Kern, long involved in the New York punk scene, has gained recognition not only for his photography but also for his underground short films of the 80s and 90s (in 1994 he also wrote and directed a video for the alternative rock group Marilyn Manson.)
This volume features Kern's recent work, a testament to the new phase in his photography. Saturated colors and bright atmospheric lighting accentuate his pretty-but-not-perfect young nude subjects. Still sticking with the "no airbrush" motto, Kern's unpretentious, honest photos draw the viewer in close; sometimes it almost feels like you're right there. Imperfections galore, these sophisticated snapshots show it like it really is. Fans of Kern's previous work will find this new direction refreshing.
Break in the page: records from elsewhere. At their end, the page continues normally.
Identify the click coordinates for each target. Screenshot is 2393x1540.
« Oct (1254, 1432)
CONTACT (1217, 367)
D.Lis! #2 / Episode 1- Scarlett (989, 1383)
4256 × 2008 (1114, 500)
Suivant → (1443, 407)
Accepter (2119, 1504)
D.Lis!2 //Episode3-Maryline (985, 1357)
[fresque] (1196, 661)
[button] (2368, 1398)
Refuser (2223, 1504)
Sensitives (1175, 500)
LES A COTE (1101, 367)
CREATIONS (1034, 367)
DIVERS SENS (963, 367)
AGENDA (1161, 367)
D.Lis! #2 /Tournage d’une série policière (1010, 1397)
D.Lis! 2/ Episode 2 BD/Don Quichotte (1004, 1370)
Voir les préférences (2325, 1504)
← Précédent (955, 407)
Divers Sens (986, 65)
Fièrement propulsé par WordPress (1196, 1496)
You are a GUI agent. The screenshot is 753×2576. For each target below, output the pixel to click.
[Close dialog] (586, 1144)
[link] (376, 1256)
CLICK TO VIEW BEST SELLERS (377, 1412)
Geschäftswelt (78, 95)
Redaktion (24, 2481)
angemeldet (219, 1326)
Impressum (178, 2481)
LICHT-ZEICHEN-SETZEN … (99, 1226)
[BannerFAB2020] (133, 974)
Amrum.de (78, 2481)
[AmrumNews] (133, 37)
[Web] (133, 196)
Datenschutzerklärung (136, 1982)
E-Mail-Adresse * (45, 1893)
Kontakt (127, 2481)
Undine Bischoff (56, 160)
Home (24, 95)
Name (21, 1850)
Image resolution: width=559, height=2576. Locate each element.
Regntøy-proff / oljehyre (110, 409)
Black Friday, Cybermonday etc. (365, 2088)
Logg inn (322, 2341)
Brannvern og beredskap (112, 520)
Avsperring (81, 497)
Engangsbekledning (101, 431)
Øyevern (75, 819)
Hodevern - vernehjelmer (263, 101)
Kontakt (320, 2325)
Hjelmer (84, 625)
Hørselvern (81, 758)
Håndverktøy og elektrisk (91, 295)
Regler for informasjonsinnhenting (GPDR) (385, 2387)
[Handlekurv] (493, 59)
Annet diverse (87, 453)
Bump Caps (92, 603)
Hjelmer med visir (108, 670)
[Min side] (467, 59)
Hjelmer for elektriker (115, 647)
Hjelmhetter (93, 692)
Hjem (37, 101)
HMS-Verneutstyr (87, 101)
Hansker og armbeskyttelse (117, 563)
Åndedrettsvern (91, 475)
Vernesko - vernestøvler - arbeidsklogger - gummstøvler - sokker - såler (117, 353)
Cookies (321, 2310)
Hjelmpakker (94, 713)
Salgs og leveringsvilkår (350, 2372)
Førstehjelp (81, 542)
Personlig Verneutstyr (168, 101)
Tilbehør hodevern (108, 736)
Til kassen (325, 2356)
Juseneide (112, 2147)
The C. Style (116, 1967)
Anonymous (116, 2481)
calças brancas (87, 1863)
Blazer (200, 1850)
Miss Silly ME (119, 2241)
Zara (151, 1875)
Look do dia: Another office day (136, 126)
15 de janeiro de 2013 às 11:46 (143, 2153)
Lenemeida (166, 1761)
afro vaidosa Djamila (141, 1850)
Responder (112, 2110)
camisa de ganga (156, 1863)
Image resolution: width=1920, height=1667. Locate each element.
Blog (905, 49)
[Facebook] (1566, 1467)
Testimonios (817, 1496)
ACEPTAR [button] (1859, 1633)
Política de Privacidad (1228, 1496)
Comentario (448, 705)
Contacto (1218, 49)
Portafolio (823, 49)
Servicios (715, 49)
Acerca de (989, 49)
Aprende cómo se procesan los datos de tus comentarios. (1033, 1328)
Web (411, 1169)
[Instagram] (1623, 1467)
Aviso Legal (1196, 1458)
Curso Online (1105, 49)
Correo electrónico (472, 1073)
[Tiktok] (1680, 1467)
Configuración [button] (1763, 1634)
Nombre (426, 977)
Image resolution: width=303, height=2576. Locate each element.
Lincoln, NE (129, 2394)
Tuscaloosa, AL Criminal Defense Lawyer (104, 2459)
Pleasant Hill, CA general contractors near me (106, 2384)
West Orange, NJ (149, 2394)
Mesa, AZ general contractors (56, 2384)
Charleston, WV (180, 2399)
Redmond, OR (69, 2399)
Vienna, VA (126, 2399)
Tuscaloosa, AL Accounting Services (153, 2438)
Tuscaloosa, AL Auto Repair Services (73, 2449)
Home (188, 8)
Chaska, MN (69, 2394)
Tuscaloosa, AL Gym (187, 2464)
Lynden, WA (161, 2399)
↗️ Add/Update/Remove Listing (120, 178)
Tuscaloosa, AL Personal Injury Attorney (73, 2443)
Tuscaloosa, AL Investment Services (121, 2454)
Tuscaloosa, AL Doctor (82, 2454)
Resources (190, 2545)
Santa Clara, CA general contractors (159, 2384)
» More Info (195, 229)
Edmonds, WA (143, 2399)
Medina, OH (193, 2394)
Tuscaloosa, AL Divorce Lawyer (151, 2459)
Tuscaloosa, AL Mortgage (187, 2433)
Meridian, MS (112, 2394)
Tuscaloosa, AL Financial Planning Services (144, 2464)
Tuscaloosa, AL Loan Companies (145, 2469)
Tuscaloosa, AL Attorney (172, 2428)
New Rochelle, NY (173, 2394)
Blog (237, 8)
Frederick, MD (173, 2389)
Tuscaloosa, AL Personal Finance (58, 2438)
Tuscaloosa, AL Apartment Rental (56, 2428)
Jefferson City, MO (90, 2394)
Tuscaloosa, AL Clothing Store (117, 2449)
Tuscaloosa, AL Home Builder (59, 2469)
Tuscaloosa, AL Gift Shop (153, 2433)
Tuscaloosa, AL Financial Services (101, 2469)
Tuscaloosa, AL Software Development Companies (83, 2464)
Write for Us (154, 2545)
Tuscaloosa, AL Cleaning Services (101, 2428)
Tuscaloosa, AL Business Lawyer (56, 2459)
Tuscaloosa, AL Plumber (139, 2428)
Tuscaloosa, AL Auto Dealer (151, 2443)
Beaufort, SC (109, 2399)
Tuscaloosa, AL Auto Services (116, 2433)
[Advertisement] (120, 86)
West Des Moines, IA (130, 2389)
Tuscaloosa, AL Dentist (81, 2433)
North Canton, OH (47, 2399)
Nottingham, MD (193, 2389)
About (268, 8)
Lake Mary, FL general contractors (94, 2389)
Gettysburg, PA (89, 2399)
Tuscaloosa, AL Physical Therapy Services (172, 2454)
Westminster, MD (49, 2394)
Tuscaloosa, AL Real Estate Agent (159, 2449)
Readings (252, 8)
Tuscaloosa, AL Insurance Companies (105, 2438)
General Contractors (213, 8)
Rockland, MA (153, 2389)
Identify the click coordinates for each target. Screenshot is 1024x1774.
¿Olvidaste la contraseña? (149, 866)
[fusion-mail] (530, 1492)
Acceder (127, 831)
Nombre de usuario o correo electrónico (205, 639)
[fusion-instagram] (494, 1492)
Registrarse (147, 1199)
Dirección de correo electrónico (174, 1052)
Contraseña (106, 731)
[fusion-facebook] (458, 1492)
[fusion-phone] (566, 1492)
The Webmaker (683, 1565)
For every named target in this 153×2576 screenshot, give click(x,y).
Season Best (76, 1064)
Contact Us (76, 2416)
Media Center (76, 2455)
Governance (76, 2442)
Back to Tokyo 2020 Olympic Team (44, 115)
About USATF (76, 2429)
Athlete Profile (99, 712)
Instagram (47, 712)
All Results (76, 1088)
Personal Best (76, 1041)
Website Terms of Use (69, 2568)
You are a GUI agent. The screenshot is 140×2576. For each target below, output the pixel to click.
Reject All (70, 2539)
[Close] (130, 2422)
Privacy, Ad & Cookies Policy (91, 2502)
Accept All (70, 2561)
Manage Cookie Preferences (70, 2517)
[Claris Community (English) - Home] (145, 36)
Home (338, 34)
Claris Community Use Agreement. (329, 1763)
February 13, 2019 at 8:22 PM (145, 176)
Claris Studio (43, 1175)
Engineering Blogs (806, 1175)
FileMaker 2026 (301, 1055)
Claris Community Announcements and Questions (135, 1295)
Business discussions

Kern Noir: Photographs by Richard Kern
by Geoff Nicholson
from Charta
One of the most transgressive of American photographers, Richard Kern makes brazen portraits of enticing nude women. But if his photographs easily cross over into the world of pornography, they are distinguished from prosaic porn by their beauty and, more importantly, their treatment of voyeurism as a theme. As Kern once said, "The best part of anything is watching," and through his photographs, he not only seduces the viewer into looking but forces a subsequent recognition of his or her own voyeurism. This publication presents a new series of black and white photographs.
Richard Kern
from Charta
The spectacle of Richard Kern's legendary filmmaking and photography incites many reactions, but rarely is indifference among them. His imagery's characteristic blitzkrieg of subversive eroticism, porno kitsch, punk sensibility and aggressive femininity has won admirers of the so-called grunge aesthetic. This book has images of Kern's recent work, which stands at the intersection of fashion, sex, and politics. The critical text by Paparoni explores the relationship between some of Kern's subjects and famous images from pre-war art history.